While the rule I suggest would constitute a slight restraint on the free alienability of the land, yet it would do so no more than the rule forbidding the reacquisition of the land by fiduciaries to which we are committed and which is approved by the majority opinion, and the slight harm done the public good by the restraint would be far outweighed by the public good which would result from the enforcement of the proposed rule.
2. Unfortunately, the stipulation on which the judgment appealed from was rendered does not cover several matters that a court should want to know about. What were the relations, if any, between the purchaser at the resale and the former owners? How soon after the resale did the former owners re-acquire the lots? What was the consideration paid by the former owners for the lots when they were re-acquired? What was the value of the lots? These questions being unanswered in the record, I think the least that should be done is to send the case back for another trial. The county attorney should not be permitted to stipulate away the rights of the municipalities by an inadequate stipulation — a conclusion — that the purchaser at the resale did not make the purchase at the request or for the benefit of the former owners, but the court should be advised of the facts in detail before making a decision affecting the public interest. The county attorney should have no more right to so stipulate away the rights of the municipalities than public officers should have to waive the statute of limitations by not pleading it, which we have said cannot be done. Nordman v. School District, 190 Okla. 135, 121 P.2d 290.

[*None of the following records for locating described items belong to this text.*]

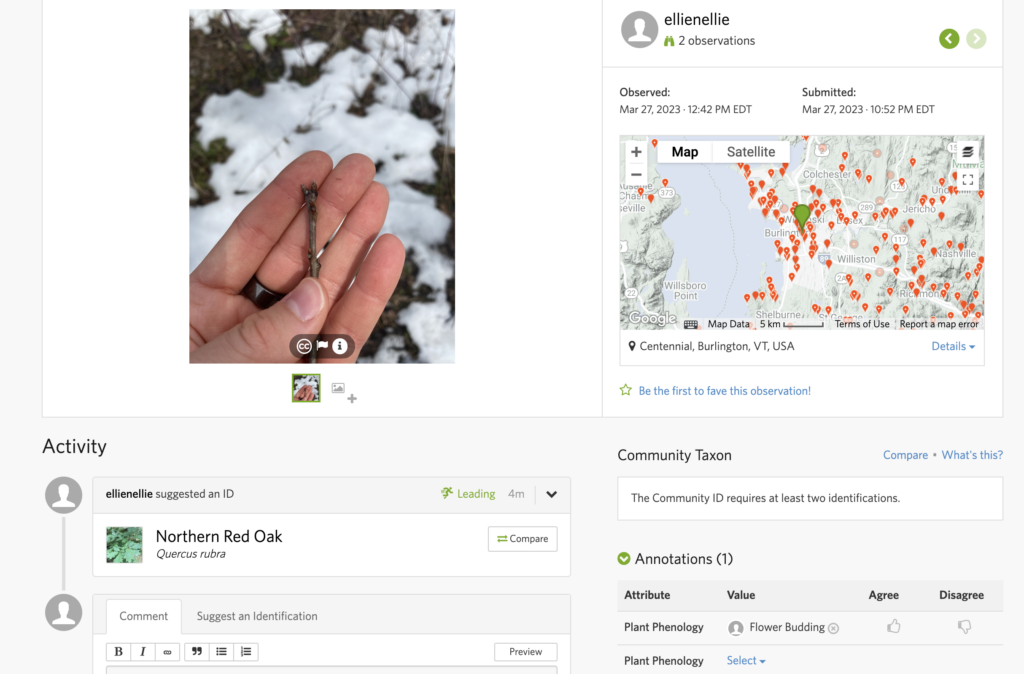Click the add photo icon
Viewport: 1024px width, 674px height.
pyautogui.click(x=343, y=392)
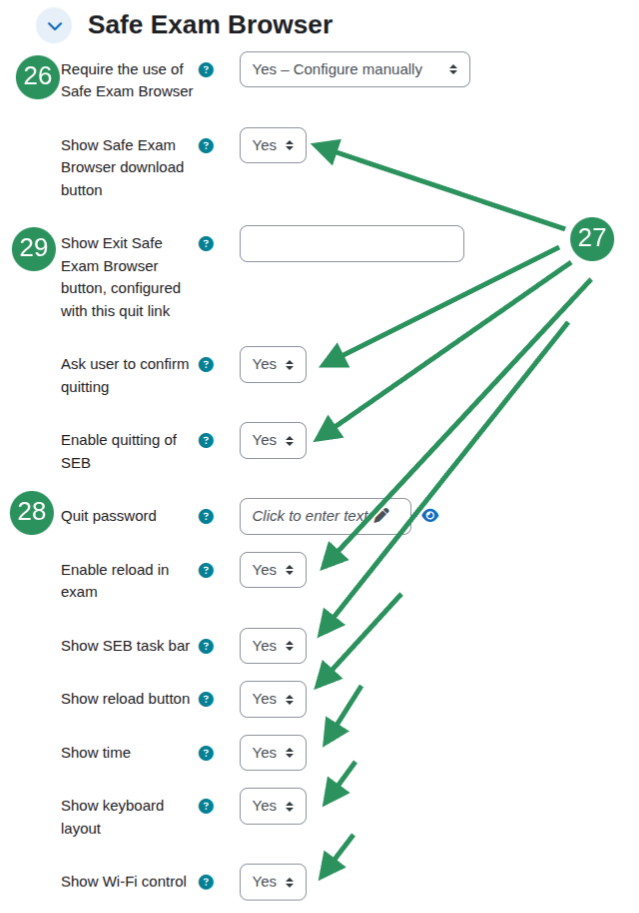Viewport: 639px width, 913px height.
Task: Show help for Enable quitting of SEB
Action: (206, 441)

In American Exchange Corporation v. Lowry, 178 Okla. 433,63 P.2d 71, the applicable rule is stated as follows:
"We frown with disapproval, however, upon any act on the part of an officer of a political subdivision of state which is tantamount to a voluntary confession of judgment, or which may aid or facilitate such a litigant in procuring a judgment without having the entire matter involved in the suit clearlybrought to the attention of the court by having the issues before the court properly joined."